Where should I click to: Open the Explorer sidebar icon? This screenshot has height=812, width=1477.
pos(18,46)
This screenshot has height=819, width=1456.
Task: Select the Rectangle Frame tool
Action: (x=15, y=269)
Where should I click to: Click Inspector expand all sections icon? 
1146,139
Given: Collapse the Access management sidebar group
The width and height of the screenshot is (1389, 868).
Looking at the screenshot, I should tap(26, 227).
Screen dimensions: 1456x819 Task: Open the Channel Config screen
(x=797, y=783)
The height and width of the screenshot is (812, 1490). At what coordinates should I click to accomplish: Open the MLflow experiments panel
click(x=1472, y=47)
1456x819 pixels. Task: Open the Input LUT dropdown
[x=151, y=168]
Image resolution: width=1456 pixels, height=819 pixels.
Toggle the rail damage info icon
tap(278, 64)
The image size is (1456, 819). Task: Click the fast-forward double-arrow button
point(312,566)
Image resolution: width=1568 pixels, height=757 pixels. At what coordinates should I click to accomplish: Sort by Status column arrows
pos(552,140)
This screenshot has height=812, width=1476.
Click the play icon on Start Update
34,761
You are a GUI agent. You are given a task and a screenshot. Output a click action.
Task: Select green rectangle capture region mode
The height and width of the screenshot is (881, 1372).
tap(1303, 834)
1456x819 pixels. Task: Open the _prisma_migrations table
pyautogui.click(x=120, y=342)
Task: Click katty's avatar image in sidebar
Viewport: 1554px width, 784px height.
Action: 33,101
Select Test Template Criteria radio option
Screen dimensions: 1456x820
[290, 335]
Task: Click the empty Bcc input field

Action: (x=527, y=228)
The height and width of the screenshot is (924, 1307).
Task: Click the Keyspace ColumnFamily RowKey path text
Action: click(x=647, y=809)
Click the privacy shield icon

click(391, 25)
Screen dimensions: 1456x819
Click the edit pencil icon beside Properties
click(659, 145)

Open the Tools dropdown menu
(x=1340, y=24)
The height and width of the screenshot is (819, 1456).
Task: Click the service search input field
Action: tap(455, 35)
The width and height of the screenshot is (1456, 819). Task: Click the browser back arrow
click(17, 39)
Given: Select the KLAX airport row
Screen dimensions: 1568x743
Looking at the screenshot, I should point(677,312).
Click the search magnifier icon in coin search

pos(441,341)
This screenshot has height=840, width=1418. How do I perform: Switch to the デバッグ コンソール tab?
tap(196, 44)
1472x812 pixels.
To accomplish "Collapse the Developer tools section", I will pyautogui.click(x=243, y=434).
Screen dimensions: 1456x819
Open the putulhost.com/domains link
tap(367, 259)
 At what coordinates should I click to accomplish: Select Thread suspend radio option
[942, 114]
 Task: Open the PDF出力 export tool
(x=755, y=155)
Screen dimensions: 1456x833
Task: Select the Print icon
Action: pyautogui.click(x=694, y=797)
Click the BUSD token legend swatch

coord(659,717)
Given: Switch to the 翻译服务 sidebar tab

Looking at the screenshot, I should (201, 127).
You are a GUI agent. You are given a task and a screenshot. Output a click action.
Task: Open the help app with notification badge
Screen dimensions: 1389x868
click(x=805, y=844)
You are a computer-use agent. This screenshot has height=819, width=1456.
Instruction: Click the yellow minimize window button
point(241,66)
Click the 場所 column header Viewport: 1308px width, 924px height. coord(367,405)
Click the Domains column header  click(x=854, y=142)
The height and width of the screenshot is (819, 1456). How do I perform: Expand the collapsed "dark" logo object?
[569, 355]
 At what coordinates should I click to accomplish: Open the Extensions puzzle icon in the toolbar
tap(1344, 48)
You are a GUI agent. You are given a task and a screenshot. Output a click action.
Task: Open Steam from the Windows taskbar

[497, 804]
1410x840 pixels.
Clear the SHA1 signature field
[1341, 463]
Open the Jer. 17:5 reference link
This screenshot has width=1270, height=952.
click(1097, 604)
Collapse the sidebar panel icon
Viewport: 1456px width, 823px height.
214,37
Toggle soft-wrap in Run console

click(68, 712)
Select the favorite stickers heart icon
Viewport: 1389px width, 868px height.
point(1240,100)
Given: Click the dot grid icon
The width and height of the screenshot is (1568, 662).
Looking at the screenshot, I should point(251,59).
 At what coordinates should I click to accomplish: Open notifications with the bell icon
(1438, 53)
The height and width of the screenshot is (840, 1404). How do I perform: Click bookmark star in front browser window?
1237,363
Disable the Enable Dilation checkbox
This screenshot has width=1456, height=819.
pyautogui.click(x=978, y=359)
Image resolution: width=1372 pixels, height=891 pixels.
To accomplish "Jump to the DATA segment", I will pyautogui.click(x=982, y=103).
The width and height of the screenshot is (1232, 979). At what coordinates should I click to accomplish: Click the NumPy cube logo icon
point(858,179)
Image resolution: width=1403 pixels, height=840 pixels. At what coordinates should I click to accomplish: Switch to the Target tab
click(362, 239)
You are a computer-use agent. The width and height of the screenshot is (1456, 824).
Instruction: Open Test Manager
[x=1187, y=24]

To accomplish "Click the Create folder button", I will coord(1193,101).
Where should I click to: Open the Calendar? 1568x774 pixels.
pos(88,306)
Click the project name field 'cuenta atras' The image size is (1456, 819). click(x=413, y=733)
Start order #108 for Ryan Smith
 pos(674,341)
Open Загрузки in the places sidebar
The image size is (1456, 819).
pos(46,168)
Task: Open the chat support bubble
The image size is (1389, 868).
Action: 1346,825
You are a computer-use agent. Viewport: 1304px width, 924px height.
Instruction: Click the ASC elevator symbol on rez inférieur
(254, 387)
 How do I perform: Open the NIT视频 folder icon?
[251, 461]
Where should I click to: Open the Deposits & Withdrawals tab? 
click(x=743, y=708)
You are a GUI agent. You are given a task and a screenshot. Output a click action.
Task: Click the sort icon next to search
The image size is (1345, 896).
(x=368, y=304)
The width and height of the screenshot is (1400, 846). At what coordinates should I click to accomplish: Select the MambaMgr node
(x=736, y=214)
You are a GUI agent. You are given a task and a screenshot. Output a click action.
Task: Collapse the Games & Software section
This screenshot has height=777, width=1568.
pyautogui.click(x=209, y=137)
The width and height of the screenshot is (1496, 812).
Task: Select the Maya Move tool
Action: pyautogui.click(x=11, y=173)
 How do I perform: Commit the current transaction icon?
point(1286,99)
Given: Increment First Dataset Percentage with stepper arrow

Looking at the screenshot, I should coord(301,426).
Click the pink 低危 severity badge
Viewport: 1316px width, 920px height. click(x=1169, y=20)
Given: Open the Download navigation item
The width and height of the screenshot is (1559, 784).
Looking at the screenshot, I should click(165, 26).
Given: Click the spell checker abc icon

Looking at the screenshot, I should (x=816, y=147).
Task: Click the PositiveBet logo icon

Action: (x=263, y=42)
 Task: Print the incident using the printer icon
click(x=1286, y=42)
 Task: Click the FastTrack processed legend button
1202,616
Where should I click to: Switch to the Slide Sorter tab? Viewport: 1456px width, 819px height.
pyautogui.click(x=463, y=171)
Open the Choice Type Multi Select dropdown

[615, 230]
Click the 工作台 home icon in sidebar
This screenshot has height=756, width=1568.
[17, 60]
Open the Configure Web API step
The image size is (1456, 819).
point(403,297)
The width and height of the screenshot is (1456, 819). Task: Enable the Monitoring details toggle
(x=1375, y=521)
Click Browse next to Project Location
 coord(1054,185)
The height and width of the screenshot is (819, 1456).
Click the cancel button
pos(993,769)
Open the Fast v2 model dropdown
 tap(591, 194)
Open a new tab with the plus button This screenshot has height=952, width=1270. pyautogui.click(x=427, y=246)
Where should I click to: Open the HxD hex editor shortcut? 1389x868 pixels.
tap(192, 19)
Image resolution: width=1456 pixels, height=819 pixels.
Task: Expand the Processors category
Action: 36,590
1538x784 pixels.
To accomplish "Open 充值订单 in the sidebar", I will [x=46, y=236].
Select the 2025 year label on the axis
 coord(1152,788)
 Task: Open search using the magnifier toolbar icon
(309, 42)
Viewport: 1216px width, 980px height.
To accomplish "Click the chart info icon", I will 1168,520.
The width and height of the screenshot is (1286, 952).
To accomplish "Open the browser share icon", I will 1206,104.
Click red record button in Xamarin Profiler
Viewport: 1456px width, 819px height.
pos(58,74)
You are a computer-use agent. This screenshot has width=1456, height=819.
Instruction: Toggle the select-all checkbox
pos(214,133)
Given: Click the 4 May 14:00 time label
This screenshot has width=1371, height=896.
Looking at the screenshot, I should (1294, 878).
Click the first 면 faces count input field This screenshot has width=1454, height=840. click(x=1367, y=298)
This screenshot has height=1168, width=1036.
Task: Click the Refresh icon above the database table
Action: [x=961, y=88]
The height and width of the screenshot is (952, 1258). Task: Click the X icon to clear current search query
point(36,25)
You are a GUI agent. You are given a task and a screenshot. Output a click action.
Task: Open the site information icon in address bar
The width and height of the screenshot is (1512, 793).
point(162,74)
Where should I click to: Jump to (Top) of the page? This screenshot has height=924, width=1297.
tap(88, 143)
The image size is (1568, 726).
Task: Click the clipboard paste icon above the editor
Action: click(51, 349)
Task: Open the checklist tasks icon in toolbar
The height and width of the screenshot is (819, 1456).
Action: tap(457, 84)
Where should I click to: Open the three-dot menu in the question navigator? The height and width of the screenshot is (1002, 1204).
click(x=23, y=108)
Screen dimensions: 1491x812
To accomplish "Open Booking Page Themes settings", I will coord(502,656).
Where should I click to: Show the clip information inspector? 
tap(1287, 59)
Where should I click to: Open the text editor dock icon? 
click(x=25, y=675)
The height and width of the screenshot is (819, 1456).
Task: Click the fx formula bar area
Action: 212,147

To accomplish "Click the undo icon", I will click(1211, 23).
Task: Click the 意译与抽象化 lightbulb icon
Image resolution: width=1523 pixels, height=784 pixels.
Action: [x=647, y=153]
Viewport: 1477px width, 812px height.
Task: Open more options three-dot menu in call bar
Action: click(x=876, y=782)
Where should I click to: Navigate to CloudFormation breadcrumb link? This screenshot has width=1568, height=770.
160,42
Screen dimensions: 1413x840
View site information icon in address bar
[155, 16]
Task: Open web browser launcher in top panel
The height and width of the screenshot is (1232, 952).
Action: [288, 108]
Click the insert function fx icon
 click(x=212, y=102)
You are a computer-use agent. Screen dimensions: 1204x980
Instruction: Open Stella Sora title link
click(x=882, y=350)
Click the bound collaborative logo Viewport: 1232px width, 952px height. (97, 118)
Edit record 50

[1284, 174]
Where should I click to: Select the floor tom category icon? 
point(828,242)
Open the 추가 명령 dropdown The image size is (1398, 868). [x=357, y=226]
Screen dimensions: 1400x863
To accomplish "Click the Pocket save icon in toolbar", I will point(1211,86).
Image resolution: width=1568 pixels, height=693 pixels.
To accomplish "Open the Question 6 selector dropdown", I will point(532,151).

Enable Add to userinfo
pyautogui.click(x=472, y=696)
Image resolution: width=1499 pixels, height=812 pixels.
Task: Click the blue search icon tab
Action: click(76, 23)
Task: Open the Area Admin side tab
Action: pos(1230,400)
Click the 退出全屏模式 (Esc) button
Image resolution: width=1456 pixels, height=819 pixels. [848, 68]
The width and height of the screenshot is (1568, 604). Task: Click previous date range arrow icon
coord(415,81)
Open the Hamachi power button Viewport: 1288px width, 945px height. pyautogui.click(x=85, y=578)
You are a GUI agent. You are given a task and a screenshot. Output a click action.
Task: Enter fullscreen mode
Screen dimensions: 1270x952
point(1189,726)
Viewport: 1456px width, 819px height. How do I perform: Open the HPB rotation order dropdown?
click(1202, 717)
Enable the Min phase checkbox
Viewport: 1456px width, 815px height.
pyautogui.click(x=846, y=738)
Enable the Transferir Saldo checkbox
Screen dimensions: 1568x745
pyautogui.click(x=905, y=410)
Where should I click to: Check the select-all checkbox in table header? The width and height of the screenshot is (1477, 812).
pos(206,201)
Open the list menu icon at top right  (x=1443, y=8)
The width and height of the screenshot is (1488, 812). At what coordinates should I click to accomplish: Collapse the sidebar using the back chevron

Exercise directions
Find the number of lines above that hold the word "computer", then write that number by itself.

Result of the task
5